Kotelnikov takes a unique approach to mitigating this effect. It subtracts the output from the input to determine what's changed, then adds the
difference back in to the input to create the final output, and that's what you hear. Because only the difference between input and output is oversampled, the lower the gain reduction the less effect oversampling will have on the final output. By the time you get all the way down to zero gain reduction, there is no more difference and therefore no oversampling, and you've achieved perfect nullability between input and output. No other compressor can make this claim.
I confirmed this oversampling-doesn't-null phenomenon for myself through experimentation. I used a high-quality plugin (FabFilter Pro-MB) with no processing enabled, and then used null tests to confirm that the output was identical to the input with oversampling turned off, but that they no longer nulled completely when oversampling was turned on.
However, the difference was too small to see in SONAR, even with the zoom all the way up.
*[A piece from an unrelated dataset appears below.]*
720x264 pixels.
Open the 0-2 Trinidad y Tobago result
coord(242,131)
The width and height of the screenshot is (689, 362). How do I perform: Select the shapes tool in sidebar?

I had to use an audio editor (Adobe Audition) to actually see the data. It was very small, with a peak sample value of 6.3, which Audition reported as -74dB. I verified in AA that the sum signal with oversampling
disabled was a true flat line - zeroes all the way across, to make sure this tiny difference wasn't just noise (e.g. accidental dithering).
So Fabien's right. Conventional oversampling does in fact cause a minute loss of fidelity. However, I gotta say that anything that close to the noise floor isn't something I'm gonna worry about. It does reflect the extraordinary lengths he went to in this plugin's design to make it as transparent as possible.